Priya Jhingan is an Indian Army officer and Lady Cadet No 1 and Silver Medalist from the first batch of 25 lady officers who were commissioned in the Indian Army in 1993.

Army career
Being the daughter of a police officer, Priya initially wanted to join the Indian Police Service but decided to write to the then Chief of Army Staff General Sunith Francis Rodrigues to allow her to join the army. Her request was accepted in 1992 for training at the Officers Training Academy in Chennai. She started her military training from 21 September 1992 along with 24 other lady cadets. She graduated as the Silver Medallist of the First Women's Course on  06 March 1993  Her request to join an infantry battalion was rejected by the army as there were no such provisions for the same . Also being a law graduate, she joined Corps of  Judge Advocate General. After ten years of distinguished service at Judge Advocate General Department where she conducted numerous Court Martial , Major Priya was released in 2003 as per the contract of service  Major. Priya has always been a strong advocate for women being given equal roles as men in the Indian Army . She defended the women in Indian Army as a right over the controversial suicide of Lieutenant Sushmita Chakravarty in which the then Vice-Chief of Army Staff,  Lt Gen S Pattabhiraman had to apologize for an insensitive remark about women in the army. Post release from the Indian Army , she always advocated permanent commission and giving command of units to women officers in Indian Army. Her views were published in The Times of India on 17 Feb 2020 and taken note of by decision makers. The Supreme Court of India passed a ruling granting equal opportunities to women to command units in the Indian Army in February 2020, 17 years after she was released from the Army.
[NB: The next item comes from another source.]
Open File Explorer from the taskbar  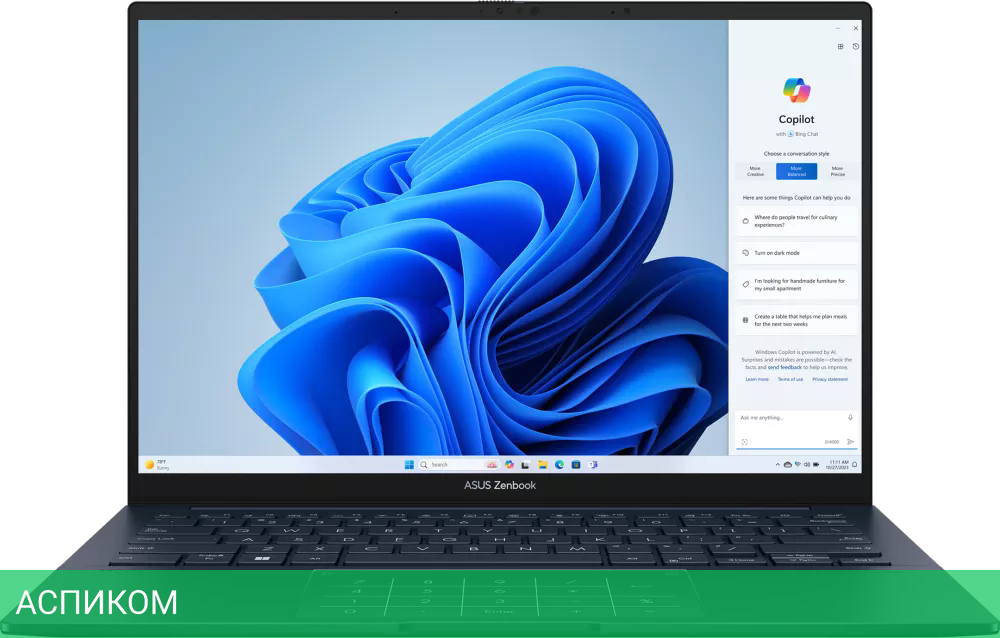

Life after release from Army 
After retirement, Major Priya cleared the Haryana Judicial Services but decided against joining the Judicial Service. She then completed a Bachelor's in Journalism and Mass Communication and took up editing a weekly, Sikkim Express, in Gangtok. In 2013, she was one of the participants of Khatron Ke Khiladi Season 1. In 2013 she joined Lawrence School, Sanawar as an English teacher and a House Mistress. Priya Jhingan is married to Lieutenant Colonel Manoj Malhotra who runs an adventure sports company named Pep Turf . The couple live in Chandigarh, India and have one son, Aryaman.
In August 2020, she along with seven female students and a female teacher of The Lawrence School scaled Mount Kilimanjaro —the highest mountain in Africa, with its summit about 4,900 metre (16,100 ft) from its base, and 5,895 metre (19,341 ft) above sea level.

In Feb 2018 , Major Priya Jhingan was felicitated by the President of India , Shri Ram Nath Kovind, for being the pioneer of women in  the Indian Army amongst 112 other prominent women in various fields in India.

References

Indian Army officers
Indian women in war
Living people
Year of birth missing (living people)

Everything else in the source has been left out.